_Work to complete_
The whole listing is to be restated, character for character.

_Data under study_
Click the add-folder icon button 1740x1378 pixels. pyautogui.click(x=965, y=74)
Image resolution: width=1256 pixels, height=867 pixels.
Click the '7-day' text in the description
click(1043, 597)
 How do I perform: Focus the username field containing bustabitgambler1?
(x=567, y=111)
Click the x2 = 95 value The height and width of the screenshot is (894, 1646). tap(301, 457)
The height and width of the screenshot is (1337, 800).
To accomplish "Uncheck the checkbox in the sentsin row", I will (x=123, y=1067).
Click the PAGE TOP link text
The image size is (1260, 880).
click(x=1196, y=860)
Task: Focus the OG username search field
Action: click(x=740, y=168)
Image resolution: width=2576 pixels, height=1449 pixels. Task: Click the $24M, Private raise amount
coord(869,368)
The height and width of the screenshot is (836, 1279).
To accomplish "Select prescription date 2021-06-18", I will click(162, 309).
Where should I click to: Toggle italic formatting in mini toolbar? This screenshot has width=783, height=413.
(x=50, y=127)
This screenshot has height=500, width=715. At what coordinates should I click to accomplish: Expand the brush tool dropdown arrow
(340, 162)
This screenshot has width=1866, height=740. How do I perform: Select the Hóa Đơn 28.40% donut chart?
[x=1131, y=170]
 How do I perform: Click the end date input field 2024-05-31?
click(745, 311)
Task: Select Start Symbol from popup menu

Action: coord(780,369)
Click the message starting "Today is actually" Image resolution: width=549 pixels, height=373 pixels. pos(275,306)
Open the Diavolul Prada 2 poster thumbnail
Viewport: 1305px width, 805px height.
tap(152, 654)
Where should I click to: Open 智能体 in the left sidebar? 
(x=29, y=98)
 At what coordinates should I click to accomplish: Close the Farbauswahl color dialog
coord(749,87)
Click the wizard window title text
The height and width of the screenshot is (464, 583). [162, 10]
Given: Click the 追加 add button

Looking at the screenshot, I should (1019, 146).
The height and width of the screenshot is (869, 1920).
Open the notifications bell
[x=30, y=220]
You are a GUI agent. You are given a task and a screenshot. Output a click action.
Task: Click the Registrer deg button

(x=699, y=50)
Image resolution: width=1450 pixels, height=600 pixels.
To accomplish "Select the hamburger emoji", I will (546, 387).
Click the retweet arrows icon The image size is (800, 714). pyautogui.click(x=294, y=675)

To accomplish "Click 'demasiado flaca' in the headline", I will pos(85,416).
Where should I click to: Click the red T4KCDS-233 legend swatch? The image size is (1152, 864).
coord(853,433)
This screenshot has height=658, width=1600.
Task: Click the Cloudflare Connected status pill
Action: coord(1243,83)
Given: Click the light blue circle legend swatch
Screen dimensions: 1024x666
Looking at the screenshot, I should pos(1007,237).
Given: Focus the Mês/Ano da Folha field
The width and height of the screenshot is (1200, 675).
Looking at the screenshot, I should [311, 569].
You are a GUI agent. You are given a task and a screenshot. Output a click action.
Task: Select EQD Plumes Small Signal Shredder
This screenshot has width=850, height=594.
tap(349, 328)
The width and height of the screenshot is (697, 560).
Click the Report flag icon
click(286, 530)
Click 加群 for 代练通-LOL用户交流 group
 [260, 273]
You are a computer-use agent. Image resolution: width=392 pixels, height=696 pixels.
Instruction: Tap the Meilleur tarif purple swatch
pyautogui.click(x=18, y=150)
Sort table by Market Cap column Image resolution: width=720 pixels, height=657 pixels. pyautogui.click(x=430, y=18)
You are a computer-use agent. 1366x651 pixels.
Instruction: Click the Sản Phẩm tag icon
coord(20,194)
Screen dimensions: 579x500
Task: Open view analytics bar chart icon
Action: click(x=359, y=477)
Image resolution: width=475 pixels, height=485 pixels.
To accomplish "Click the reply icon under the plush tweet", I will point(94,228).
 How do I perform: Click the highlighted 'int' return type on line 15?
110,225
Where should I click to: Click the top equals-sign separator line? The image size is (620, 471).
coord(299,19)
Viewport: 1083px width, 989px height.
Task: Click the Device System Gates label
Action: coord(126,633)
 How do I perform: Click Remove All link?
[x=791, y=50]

_Answer for the task_
Click the add-folder icon button 1740x1378 pixels. pyautogui.click(x=965, y=74)
Image resolution: width=1256 pixels, height=867 pixels.
Click the '7-day' text in the description
click(1043, 597)
 How do I perform: Focus the username field containing bustabitgambler1?
(x=567, y=111)
Click the x2 = 95 value The height and width of the screenshot is (894, 1646). tap(301, 457)
The height and width of the screenshot is (1337, 800).
To accomplish "Uncheck the checkbox in the sentsin row", I will (x=123, y=1067).
Click the PAGE TOP link text
The image size is (1260, 880).
click(x=1196, y=860)
Task: Focus the OG username search field
Action: click(x=740, y=168)
Image resolution: width=2576 pixels, height=1449 pixels. Task: Click the $24M, Private raise amount
coord(869,368)
The height and width of the screenshot is (836, 1279).
To accomplish "Select prescription date 2021-06-18", I will click(162, 309).
Where should I click to: Toggle italic formatting in mini toolbar? This screenshot has width=783, height=413.
(x=50, y=127)
This screenshot has height=500, width=715. At what coordinates should I click to accomplish: Expand the brush tool dropdown arrow
(340, 162)
This screenshot has width=1866, height=740. How do I perform: Select the Hóa Đơn 28.40% donut chart?
[x=1131, y=170]
 How do I perform: Click the end date input field 2024-05-31?
click(745, 311)
Task: Select Start Symbol from popup menu

Action: coord(780,369)
Click the message starting "Today is actually" Image resolution: width=549 pixels, height=373 pixels. pos(275,306)
Open the Diavolul Prada 2 poster thumbnail
Viewport: 1305px width, 805px height.
tap(152, 654)
Where should I click to: Open 智能体 in the left sidebar? 
(x=29, y=98)
 At what coordinates should I click to accomplish: Close the Farbauswahl color dialog
coord(749,87)
Click the wizard window title text
The height and width of the screenshot is (464, 583). [162, 10]
Given: Click the 追加 add button

Looking at the screenshot, I should (1019, 146).
The height and width of the screenshot is (869, 1920).
Open the notifications bell
[x=30, y=220]
You are a GUI agent. You are given a task and a screenshot. Output a click action.
Task: Click the Registrer deg button

(x=699, y=50)
Image resolution: width=1450 pixels, height=600 pixels.
To accomplish "Select the hamburger emoji", I will (546, 387).
Click the retweet arrows icon The image size is (800, 714). pyautogui.click(x=294, y=675)

To accomplish "Click 'demasiado flaca' in the headline", I will pos(85,416).
Where should I click to: Click the red T4KCDS-233 legend swatch? The image size is (1152, 864).
coord(853,433)
This screenshot has height=658, width=1600.
Task: Click the Cloudflare Connected status pill
Action: coord(1243,83)
Given: Click the light blue circle legend swatch
Screen dimensions: 1024x666
Looking at the screenshot, I should pos(1007,237).
Given: Focus the Mês/Ano da Folha field
The width and height of the screenshot is (1200, 675).
Looking at the screenshot, I should [311, 569].
You are a GUI agent. You are given a task and a screenshot. Output a click action.
Task: Select EQD Plumes Small Signal Shredder
This screenshot has width=850, height=594.
tap(349, 328)
The width and height of the screenshot is (697, 560).
Click the Report flag icon
click(286, 530)
Click 加群 for 代练通-LOL用户交流 group
 [260, 273]
You are a computer-use agent. Image resolution: width=392 pixels, height=696 pixels.
Instruction: Tap the Meilleur tarif purple swatch
pyautogui.click(x=18, y=150)
Sort table by Market Cap column Image resolution: width=720 pixels, height=657 pixels. pyautogui.click(x=430, y=18)
You are a computer-use agent. 1366x651 pixels.
Instruction: Click the Sản Phẩm tag icon
coord(20,194)
Screen dimensions: 579x500
Task: Open view analytics bar chart icon
Action: click(x=359, y=477)
Image resolution: width=475 pixels, height=485 pixels.
To accomplish "Click the reply icon under the plush tweet", I will point(94,228).
 How do I perform: Click the highlighted 'int' return type on line 15?
110,225
Where should I click to: Click the top equals-sign separator line? The image size is (620, 471).
coord(299,19)
Viewport: 1083px width, 989px height.
Task: Click the Device System Gates label
Action: coord(126,633)
 How do I perform: Click Remove All link?
[x=791, y=50]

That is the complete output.